Pela primeira fez num filme da Laika, este não é protagonizado por uma criança. Poderá representar a vontade ou necessidade do estúdio crescer, de evoluir (ao contrário de Mr. Link), de se juntar a uma elite onde se encontram a Disney/Pixar ou o Studio Ghibli, porventura de expandir o espectro e de incluir também um público mais adulto como audiência alvo. Isto porque (pode-se debater o contrário, como é óbvio) é a capacidade de conseguir experienciar uma obra primeiramente como criança e depois como adulto (nunca por uma ordem inversa, infelizmente), conseguindo em cada etapa da vida retirar lições e aprendizagens distintas, é esta capacidade, dizia-se, um factor de peso para a memorabilidade e intemporalidade daquilo a que se chamam os filmes de animação, que não se deveriam considerar um mero género cinematográfico, mas sim um meio quase à parte do restante cinema denominado “live action”.
Aproveitando a referência à animação (utilizando a técnica de stop motion, tal como nos restantes filmes da Laika), este é um aspecto em que o filme investe realmente e que eximiamente consegue conjugar animação stop motion tradicional, um número anormalmente grande de cenários, movimentos fluidos e consistentes por parte de todas as personagens, juntando a estas características uma dose certa de efeitos computadorizados que não tiram mérito à animação tradicional, mas sim que lhe realçam e elevam a qualidade. Noutro aspecto, “Mr. Link” não dispõe de um argumento soberbo, até certo ponto poderá ser considerado genérico, mas, em sua defesa, alega-se que poucos são os filmes que não o são. Utiliza vários atalhos narrativos, como a omissão de uma boa parte da jornada, alguma falta de unicidade nas relações entre as personagens e a utilização pouco criativa dos antagonistas, falhas que se poderão desculpar num filme direccionado principalmente para crianças, mas não num filme que pretenda ser algo mais, num filme evoluído que queira ter qualidade independentemente da idade do espectador. Deste modo, “Mr. Link” pode ser examinado como um filme que joga os trunfos que tem e que tenta ocultar as suas cartas menos boas.

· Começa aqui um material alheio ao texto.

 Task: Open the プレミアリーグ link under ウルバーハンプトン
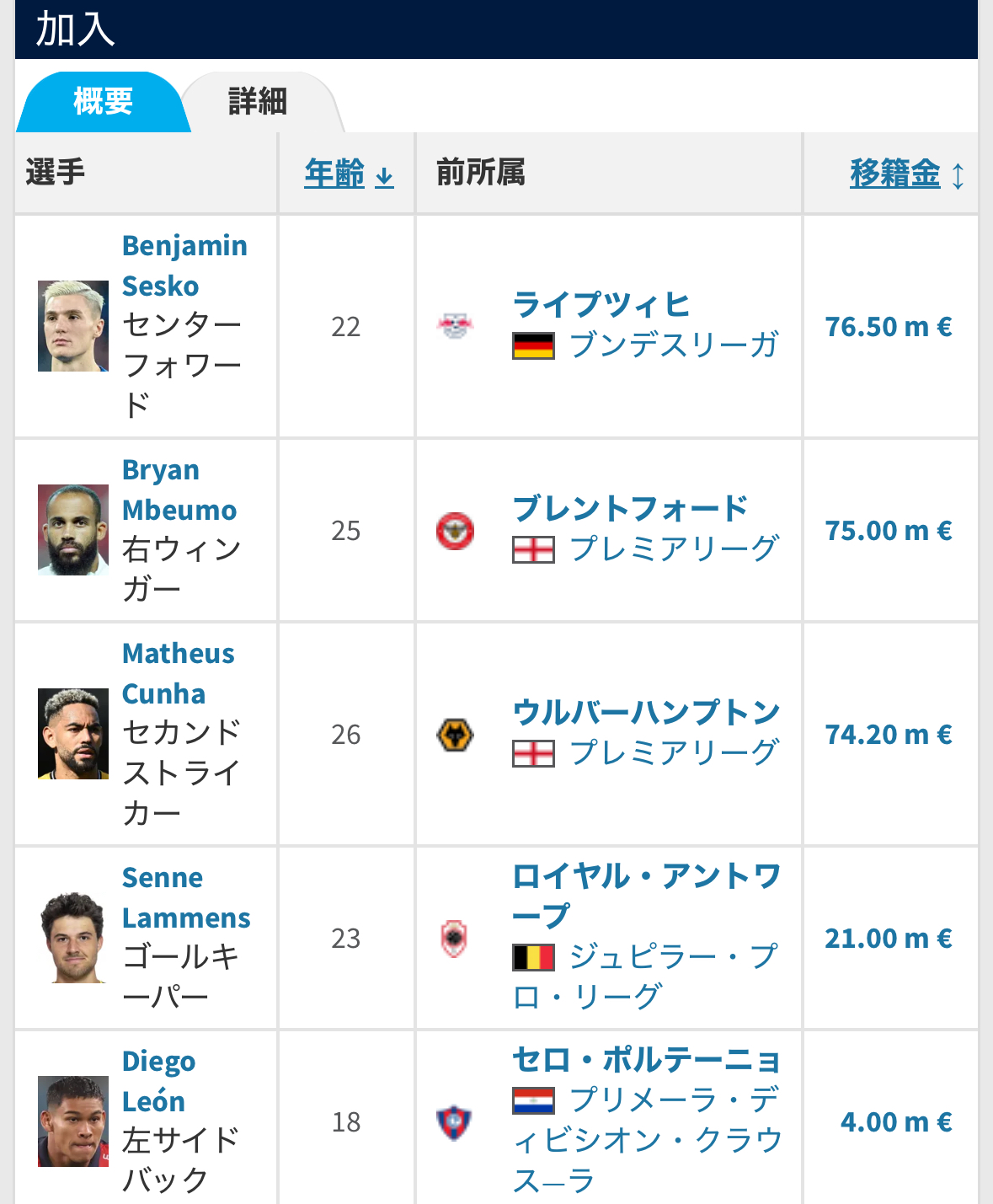(x=673, y=752)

Até ao momento, as obras criadas pelo estúdio Laika estão divididas de um modo geral, olhando para a sua popularidade e aclamação crítica, em 2 grupos distintos: um grupo da frente onde se encontram “Kubo” e “Coraline” e um secundário onde estarão “ParaNorman” e “Os Monstros das Caixas”. “Mr. Link” irá ser categorizado (porque o ser humano precisa de atribuir categorias a tudo) certamente como pertencente ao segundo grupo. Contudo, não é motivo para ser considerado um filme menor, quanto muito poder-se-á dizer que é diferente dos anteriores. E, pensando um pouco, talvez será essa a moral que o filme quererá deixar.
Realização: Chris Butler
Argumento: Chris Butler
Elenco: Hugh Jackman, David Walliams, Stephen Fry
EUA/2019 – Animação
Sinopse: Mr. Link decide pedir a Sir Lionel Frost que o ajude na complicada missão de encontrar os seus parentes que há muito se perderam no lendário Vale de Shangri-La. Com a aventureira Adelina Fornight, este trio de exploradores viaja pelo mundo para ajudar Mr. Link na difícil procura dos seus familiares.